In the 15 months since Google began offering rewards to researchers who report vulnerabilities in its Web applications, the company has paid out more than $400,000 in bug bounties. That’s a lot of money, even for Google, and the company is counting the program as a huge success.
Google’s reward program was not the first of its kind, but because of the scope of it and the reach of the company, it has attracted quite a lot of attention in the community and a ton of submissions. In the first week of the program, Google received more than 40 legitimate submissions and it’s only gone up since then. In total, Google has taken in more than 1100 bug reports, of which 730 qualified for a reward of some kind.
“Roughly half of the bugs that received a reward were discovered in software written by approximately 50 companies that Google acquired; the rest were distributed across applications developed by Google (several hundred new ones each year). Significantly, the vast majority of our initial bug reporters had never filed bugs with us before we started offering monetary rewards,” Adam Mein, a technical program manager on Google’s security team, wrote in an analysis of the bug bounty program’s success.

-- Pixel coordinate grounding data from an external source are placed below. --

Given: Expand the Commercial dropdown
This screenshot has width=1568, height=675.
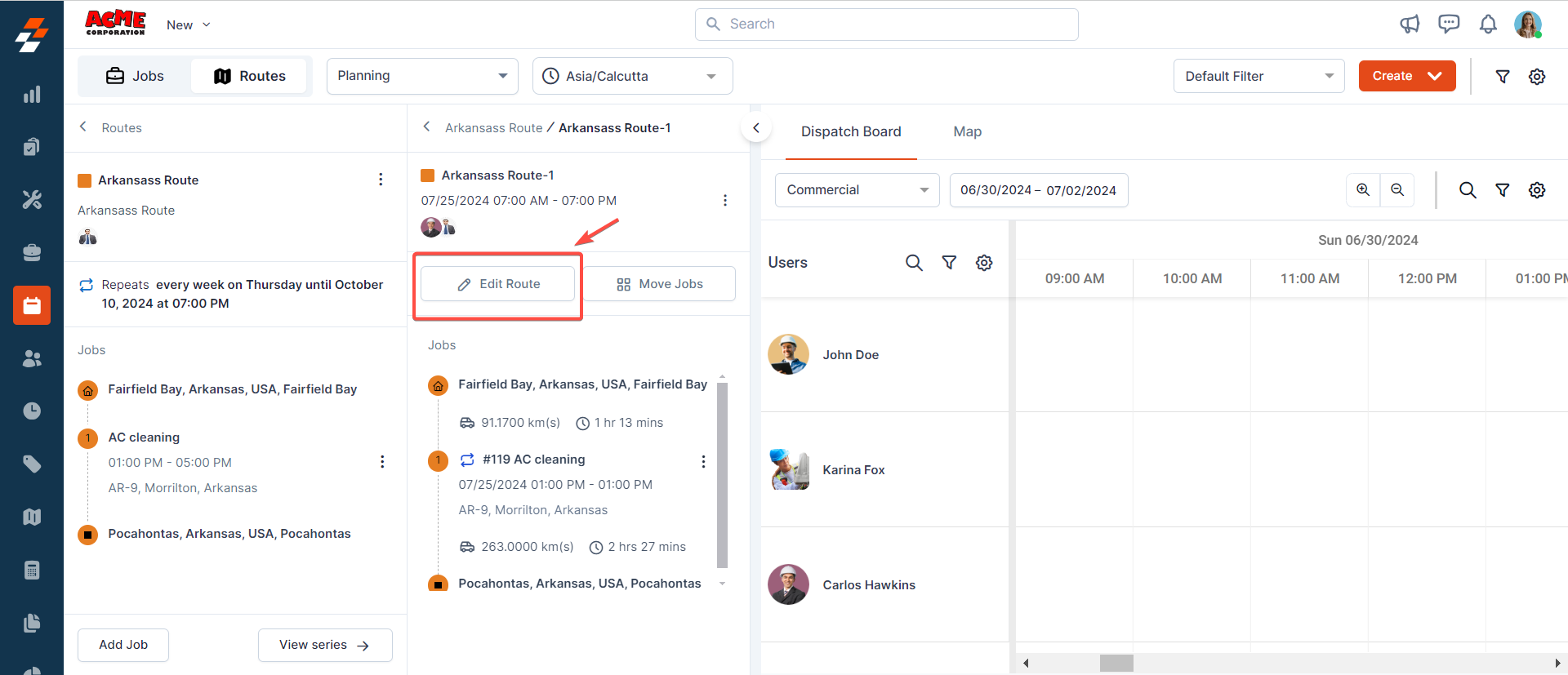Looking at the screenshot, I should coord(857,190).
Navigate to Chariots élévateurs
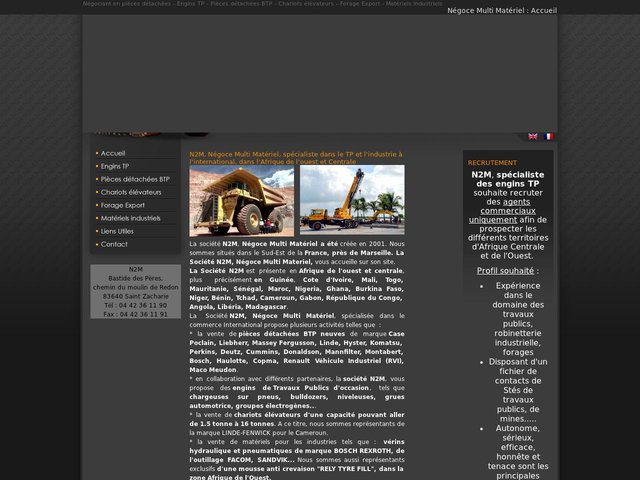This screenshot has height=480, width=640. pyautogui.click(x=131, y=193)
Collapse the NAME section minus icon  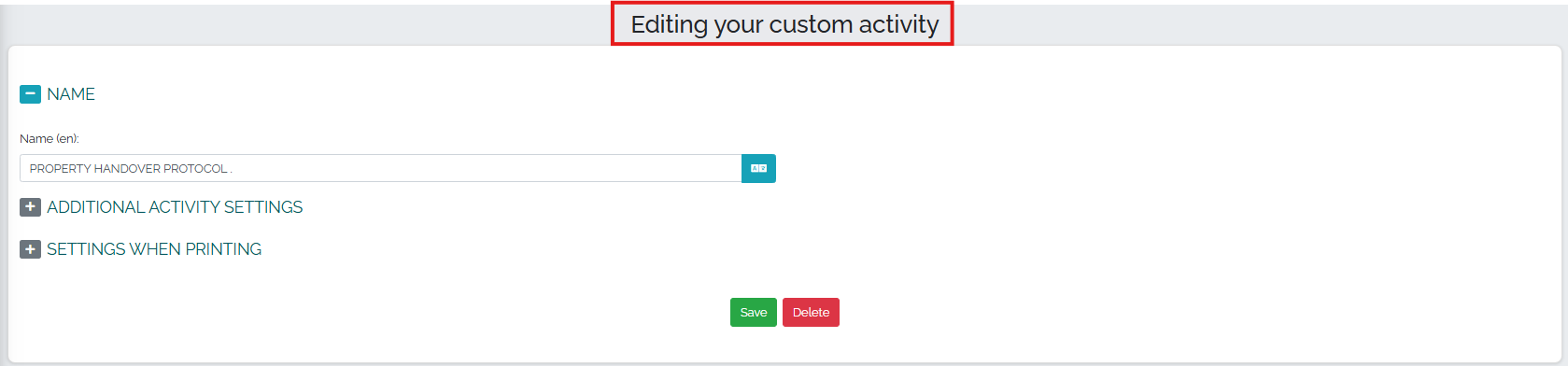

Mein said that the company considers the program quite a success, given the number of flaws Google has been able to fix that it might not have found otherwise.
“Google has gotten better and stronger as a result of this work. We get more bug reports, which means we get more bug fixes, which means a safer experience for our users,” he said.
Mozilla, Barracuda and other software vendors have started bug bounty programs in recent years, and Microsoft has come about as close as it’s like to get anytime soon with the unveiling of its Blue Hat Prize program last year. That program is designed to pay as much as $200,000 for innovative defensive technologies, though, and doesn’t reward researchers for finding flaws in the company’s products.